Primary immunodeficiency was the top overrepresented pathway detected by the GSEA. This pathway is present and significantly enriched in both cattle breeds. It was stated in the details of the pathway that primary immunodeficiency is a heterogeneous group of disorders. The downregulation of the primary immunodeficiency pathway in the high-RFI cows in both breeds suggests that a low immunity may affect the efficiency of feed utilization. Ozuna et al. (2012) [32] observed that primary immunodeficiency disorder is consistently inherited by low-feed efficiency pigs. Consistently, Kogelman et al. (2014) [33] and Do et al. (2013) [34] reported a correlation between genes related to immunodeficiency function disorders or immunity-related diseases and low-feed efficiency in pigs.

#### [Dataset]

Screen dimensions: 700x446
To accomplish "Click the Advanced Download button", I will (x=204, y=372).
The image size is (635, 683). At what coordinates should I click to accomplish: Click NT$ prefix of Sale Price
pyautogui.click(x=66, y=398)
---
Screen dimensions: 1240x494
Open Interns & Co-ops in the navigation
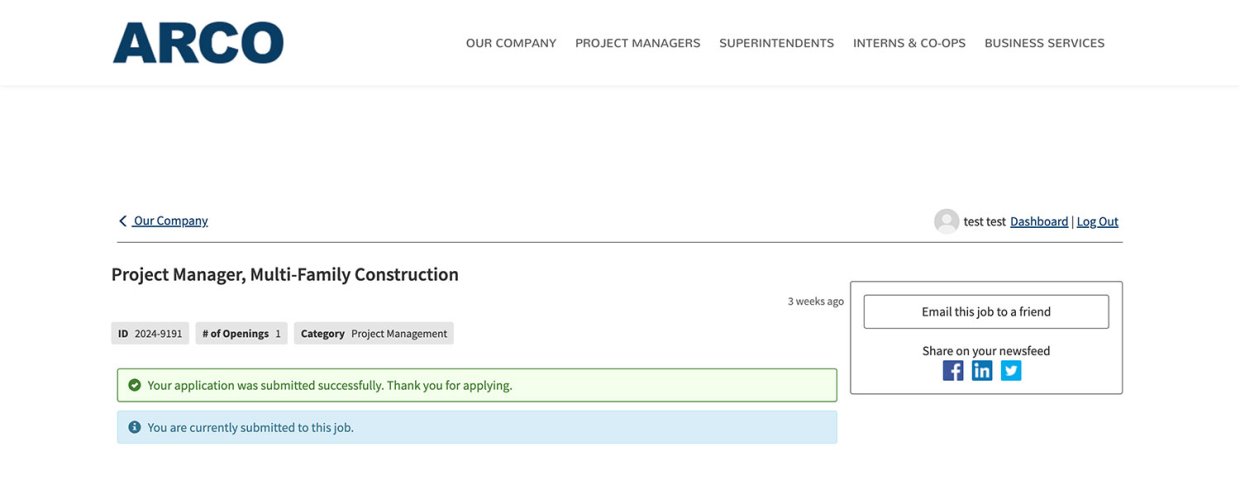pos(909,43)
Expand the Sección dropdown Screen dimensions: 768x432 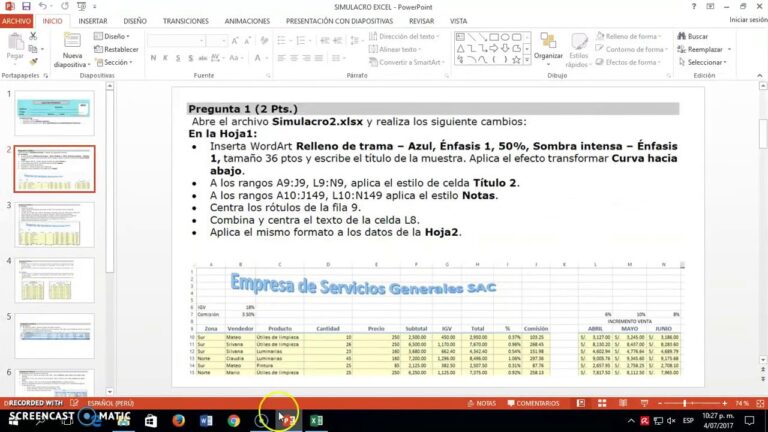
* * *
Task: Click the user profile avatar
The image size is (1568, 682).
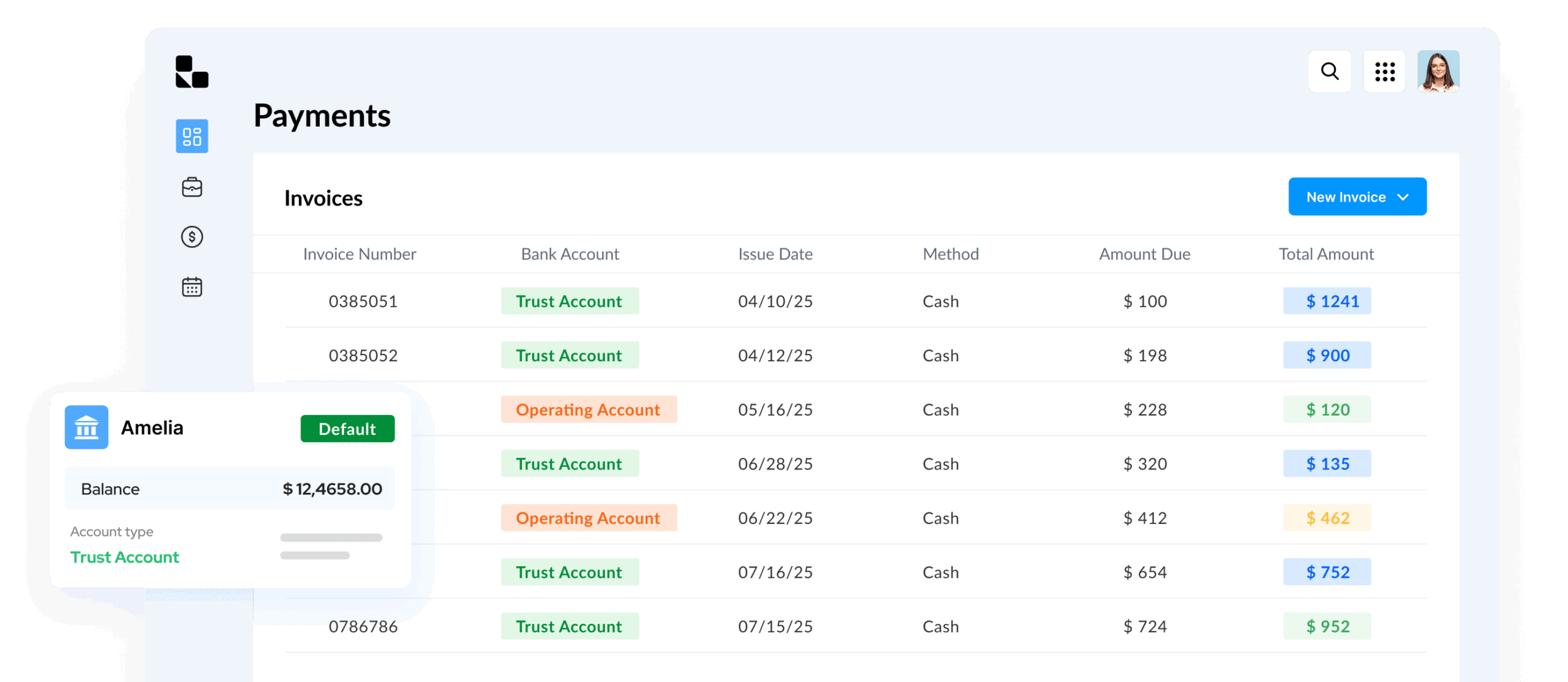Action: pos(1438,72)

#### [Work task]
Extend the passage on the primary immunodeficiency pathway and feed efficiency in cattle, beginning right after its final sentence.

#### [Expected answer]
The results of the enrichment and pathway analysis of the DEGs contributes towards the understanding of the function of these genes in relation to the efficiency of feed utilization. The steroid hormone biosynthesis pathway was one of the top KEGG pathways identified in an analysis of negative energy balance in dairy cows [10]. We also discovered that this pathway was overrepresented in the set of genes that were upregulated in the high-RFI group in the Jersey cows (FDR q-value < 0.05). Steroid hormone biosynthesis should always occur in the adrenal glands and gonads, while the liver is the site of steroid hormone inactivation. The upregulation of this pathway indicated that steroid hormones were inactivated in the high-RFI group. Therefore, we could conclude that this pathway plays an important role in FE. Furthermore, both CYP11A1 and CYP7A1, which function in cholesterol homeostasis, were identified as DEGs in our experiments, and they are a part of this KEGG pathway.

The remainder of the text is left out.